Patients’ age ranged from 27 to 44 years with an average of 35 ± 4.4 years (54%). These results are consistent with some studies in our setting Mboloko et al. [20], and Bikuelo. The same with perinatal surveys carried out in France in 2022, which reported an increasing in the average age of the first pregnancy in recent decades throughout the world. This is due to changes in the society mindset for women: access to higher education and to get to the more comfortable positions in the society [21] [22] [23]. The consequence is that these patients are in the period of the onset of ovarian ageing according to Broekmans et al. findings [24], with accelerated depletion of the follicular capital and consequent reduction in the quantity and quality of oocytes [24] [25] [26]. These factors are often responsible for a reduced prognosis in terms of oocyte quantity and IVF outcome. In the current study, age and BMI were negatively correlated to AMH (Table 2); that is consistent with the abovementioned statement [24]. However, there is a positive and statistically significant correlation with AFC and M2 oocytes.

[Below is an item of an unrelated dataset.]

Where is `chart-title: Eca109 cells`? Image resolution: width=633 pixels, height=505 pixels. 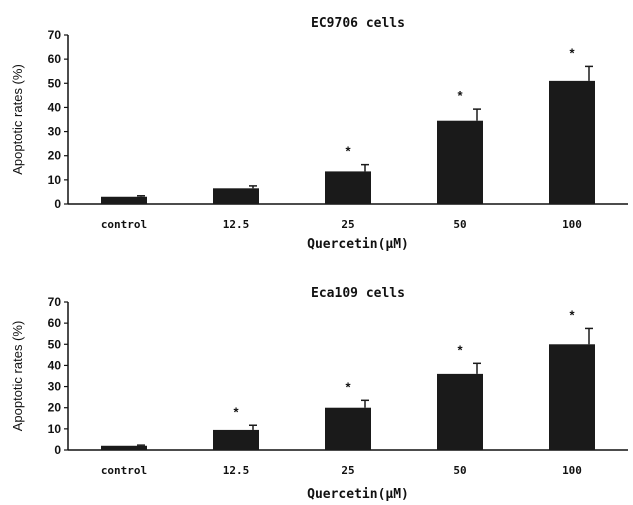
chart-title: Eca109 cells is located at coordinates (358, 294).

Jeppesen’s study shows that AMH is secreted by primary, pre-antral and small antral follicles [27] [28]. The AFC, as the name suggests, represents sonographically visible follicles that are counted, in other words, follicles recruited from the cohort of those secreting AMH [9]. It is currently established that AFC and AMH are the most relevant markers of ovarian reserve [6] [9] [17]. This explains the positive correlation between these two markers in the present study (r = 0.823, p = 0.000).

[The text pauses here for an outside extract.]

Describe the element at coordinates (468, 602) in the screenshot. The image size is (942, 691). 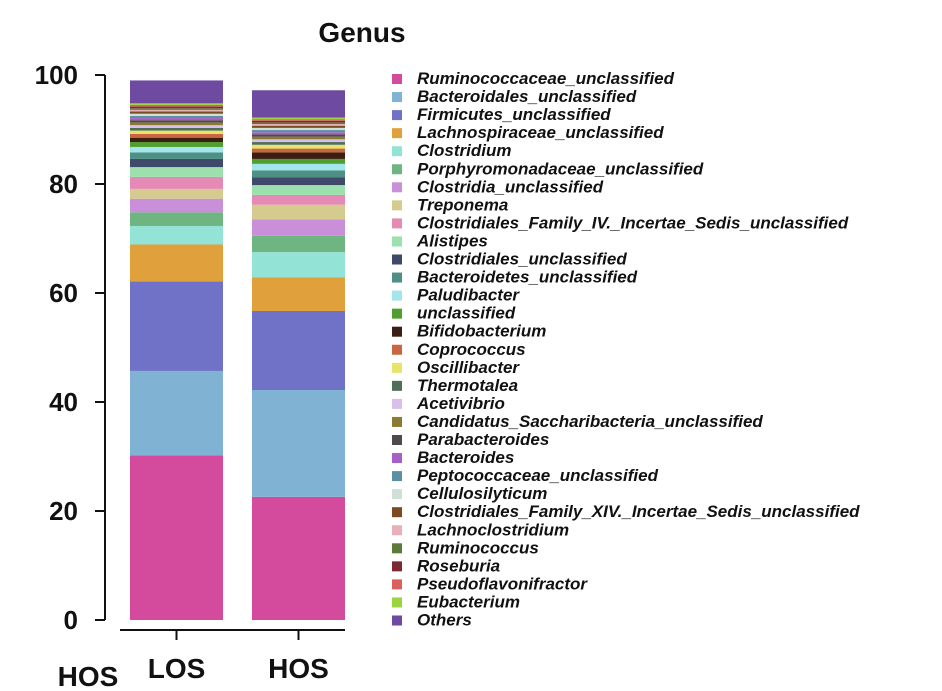
I see `legend-label: Eubacterium` at that location.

Furthermore, the different levels of AMH and M2 oocytes were compared with the low level of AMH, the normal level was associated with 7 times more chance [OR = 7.12 CI 95% (1.98 - 30.79) p = 0.003] of having a good response and the high level with 11 times more chance of having a good response [OR = 11.2 CI 95% (2.42 - 51.81) p = 0.002]. In the contrary, the very high level of AMH showed no trend. It should be pointed out that in addition to its role as a marker of ovarian reserve, AMH is a protective factor for ovarian reserve. In fact, it counteracts prematurely excessive initial and cyclical recruitment of follicles [29] [30]. This may explain why very high AMH levels are not associated with a good response. Endometriosis was significantly associated with a 6-fold greater chance of a good ovarian response, unlike POF. Endometriosis is known to be associated with an early quantitative and quality alteration of ovarian reserve [31]. That finding can be explained by the youth of the endometriosis patient (57%, see Figure 3) who had no history of ovarian surgery [32]. As for patients with POF, the association with poor response was consistent with their condition [33] [34].

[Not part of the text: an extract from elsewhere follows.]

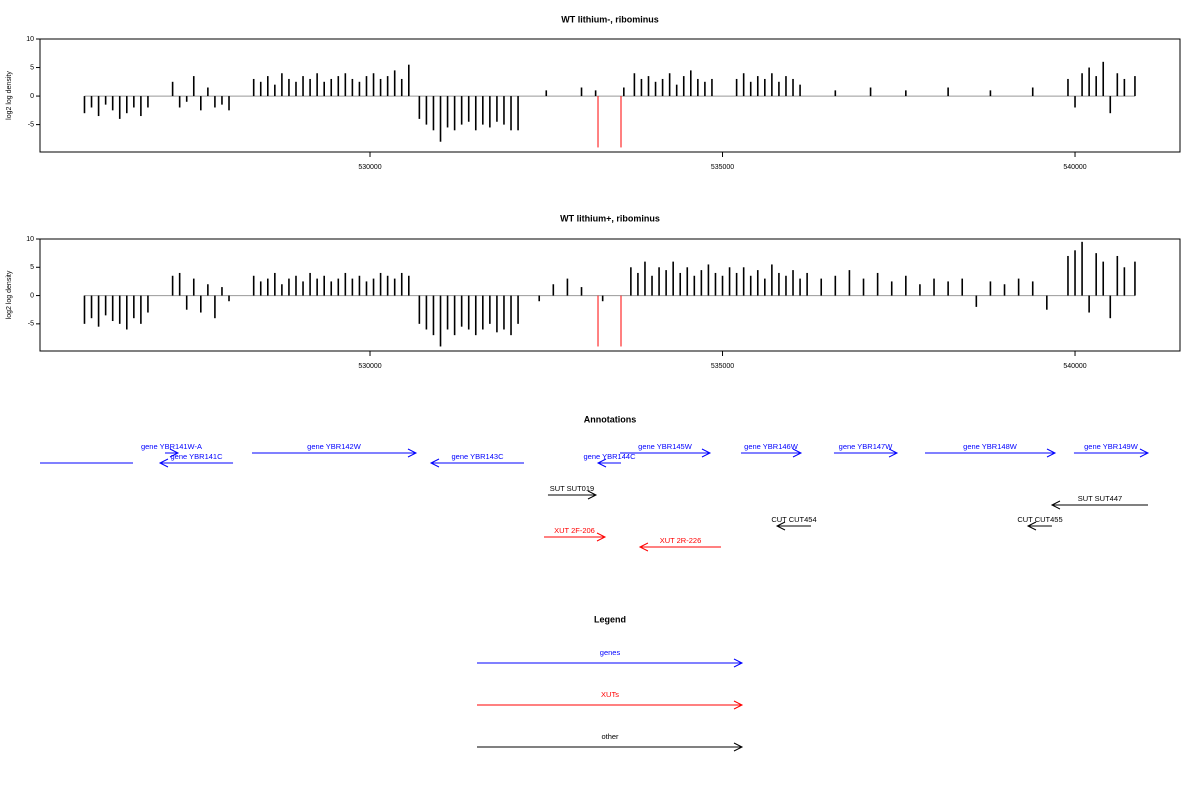  I want to click on legend-label: genes, so click(610, 652).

Patient characteristics showed no association in predicting IVF outcome. Only the AMH marker had a decreasing association with IVF results: the higher the patient’s AMH level, the lower the chance of obtaining a good IVF result, except for very high levels, which had the same chances as low normal levels. Large-scale, better-structured studies could explain this finding.
5. Conclusions
This study confirmed that AMH is a predictive marker of response to ovarian stimulation. However, it is not predictive of the chances of pregnancy in IVF.
Therefore, unless constrained by the patient’s age, the AMH level should not justify a direct decision to donate oocytes; prior stimulation should be attempted.
Conflict of Interest
The authors declare that they have no conflicts of interest.